Por ello, pensaron que sería una buena idea usar la fecha del apagón para recordar los beneficios de estar en la calle, hablar con desconocidos y sin móviles: «Nuestra misión es conectar a las personas con ellas mismas y con los demás, sin pantallas», ha defendido.
La intención era celebrar este encuentro el 29 de abril en el Parque del Retiro, un día después de que se cumpla un año desde que España se quedó sin conexión debido al apagón de la red eléctrica, no obstante, por cuestiones administrativas los organizadores decidieron posponerlo al 2 de mayo.
Revivir el apagón
Más allá de los problemas de transporte y la imposibilidad de conexión, la escena que se vivió en la capital aquel 28 de abril fue la de plazas y bares repletos de ciudadanos que se echaron a las calles ante la falta de cobertura, una imagen que la empresa ahora quiere devolverle a la ciudad.
El evento, que no tiene coste, cuenta ya con unos 150 participantes inscritos y será una hora de «cambiar el tiempo de pantalla por el tiempo real», detalla en su propia web la empresa.
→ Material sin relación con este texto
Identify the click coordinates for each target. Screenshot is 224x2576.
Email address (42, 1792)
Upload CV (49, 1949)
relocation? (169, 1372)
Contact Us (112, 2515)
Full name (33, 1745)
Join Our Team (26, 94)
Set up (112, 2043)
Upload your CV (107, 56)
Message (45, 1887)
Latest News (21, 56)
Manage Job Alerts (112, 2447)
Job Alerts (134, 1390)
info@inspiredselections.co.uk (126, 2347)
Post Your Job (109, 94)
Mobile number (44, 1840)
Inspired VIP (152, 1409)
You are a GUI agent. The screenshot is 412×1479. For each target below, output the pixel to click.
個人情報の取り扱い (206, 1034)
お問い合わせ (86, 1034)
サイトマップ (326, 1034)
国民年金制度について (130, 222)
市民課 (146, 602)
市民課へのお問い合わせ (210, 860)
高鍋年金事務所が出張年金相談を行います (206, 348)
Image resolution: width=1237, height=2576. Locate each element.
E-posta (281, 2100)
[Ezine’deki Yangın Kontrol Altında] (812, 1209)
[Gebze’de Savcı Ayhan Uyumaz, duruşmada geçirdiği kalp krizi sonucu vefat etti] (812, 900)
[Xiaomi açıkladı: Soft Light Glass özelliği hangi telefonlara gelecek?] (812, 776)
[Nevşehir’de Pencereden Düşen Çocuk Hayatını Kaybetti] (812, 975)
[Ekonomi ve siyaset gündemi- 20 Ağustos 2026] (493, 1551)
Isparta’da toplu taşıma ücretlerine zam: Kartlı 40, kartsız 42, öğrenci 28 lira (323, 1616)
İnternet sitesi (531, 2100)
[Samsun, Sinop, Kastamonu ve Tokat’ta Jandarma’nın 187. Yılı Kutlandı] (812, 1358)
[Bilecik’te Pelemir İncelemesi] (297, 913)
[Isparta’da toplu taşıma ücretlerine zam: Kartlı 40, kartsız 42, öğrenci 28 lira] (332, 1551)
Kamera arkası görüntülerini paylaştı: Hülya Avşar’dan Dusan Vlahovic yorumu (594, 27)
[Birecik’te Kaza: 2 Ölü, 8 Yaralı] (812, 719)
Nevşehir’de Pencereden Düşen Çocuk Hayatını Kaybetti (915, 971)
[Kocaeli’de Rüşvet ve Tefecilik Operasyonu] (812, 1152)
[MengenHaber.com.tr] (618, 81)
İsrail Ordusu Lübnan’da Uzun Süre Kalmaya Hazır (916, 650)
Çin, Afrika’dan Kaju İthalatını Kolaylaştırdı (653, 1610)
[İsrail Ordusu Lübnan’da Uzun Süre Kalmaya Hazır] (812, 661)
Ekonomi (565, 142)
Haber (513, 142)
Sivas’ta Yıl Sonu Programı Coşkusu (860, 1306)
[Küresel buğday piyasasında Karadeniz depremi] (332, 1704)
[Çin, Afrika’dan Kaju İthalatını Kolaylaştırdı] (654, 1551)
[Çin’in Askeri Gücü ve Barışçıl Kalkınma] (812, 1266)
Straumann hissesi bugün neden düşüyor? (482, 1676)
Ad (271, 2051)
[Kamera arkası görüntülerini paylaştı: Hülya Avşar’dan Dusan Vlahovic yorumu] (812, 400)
Los asistentes se reunirán para «revivir» el apagón de 2025 con una invitación a pintar, tejer y dibujar, todo ello sin «un móvil a la vista», advierte la compañía en su anuncio, en el que invita a los participantes a llevar manta, algo de beber y «picoteo».
El objetivo es «bajar el ritmo», ha propuesto Loredo, para quien encuentros como este «apagón voluntario» ayudan a «recordar lo que es ser humano otra vez», puesto que empuja a los asistentes a conectar con sus pasatiempos y relajarse.
Eventos para desconectar del móvil
The Offline Club aterrizó el pasado noviembre en Madrid para poner en pie encuentros como este u otros en los que, simplemente, los asistentes pasean por la calle en silencio o quedan para leer.
La compañía, que nació en los Países Bajos, organiza también eventos en Barcelona y en otras ciudades internacionales como Bali (Indonesia), Bristol (Reino Unido) y Viena (Austria).
El perfil de asistentes a estos eventos en la capital española es eminentemente milenial, es decir, gente nacida entre 1981 y 1995, aunque también hay población a partir de 25 años, que lo hacen movidos por la intención de «dejar» el móvil, además de conocer a nuevas personas.
Caminar sin móvil, hablar con desconocidos o sumergirse en aficiones analógicas son algunas de las tareas para dejar a un lado el móvil, aunque sea durante un momento, hábitos a los que muchos ciudadanos suman fundir a blanco y negro su pantalla, para reducir los estímulos, o controlar el tiempo de consumo.